## Your instructions
With pictures omitted, copy exactly the lines from the one containing "This screenshot has width=958, height=663." through the end of the records below.

Exercise materials START

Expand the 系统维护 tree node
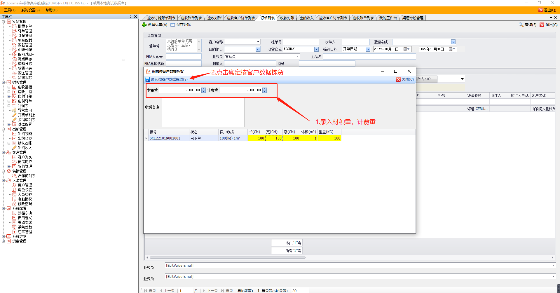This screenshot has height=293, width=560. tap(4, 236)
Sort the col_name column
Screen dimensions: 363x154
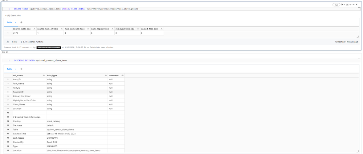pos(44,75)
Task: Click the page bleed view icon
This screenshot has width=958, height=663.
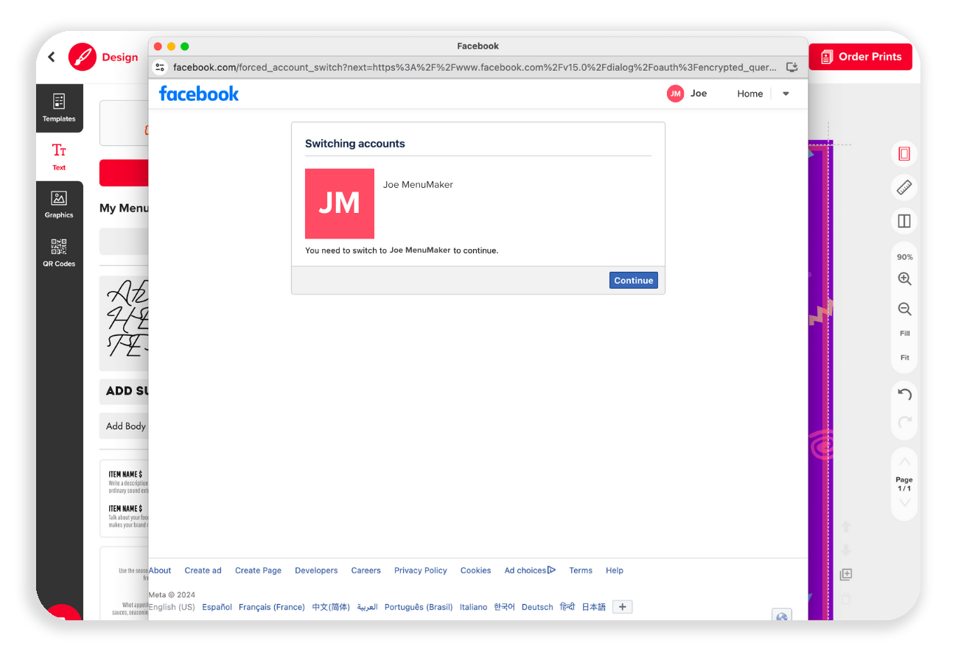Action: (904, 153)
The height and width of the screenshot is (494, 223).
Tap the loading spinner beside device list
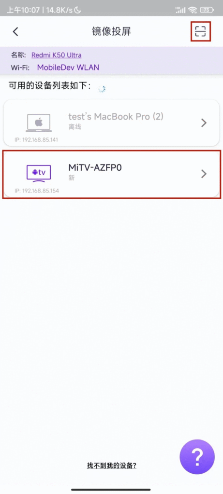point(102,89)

Exercise materials END

## Response below
This screenshot has width=958, height=663.
Action: (904, 153)
The height and width of the screenshot is (494, 223).
Tap the loading spinner beside device list
point(102,89)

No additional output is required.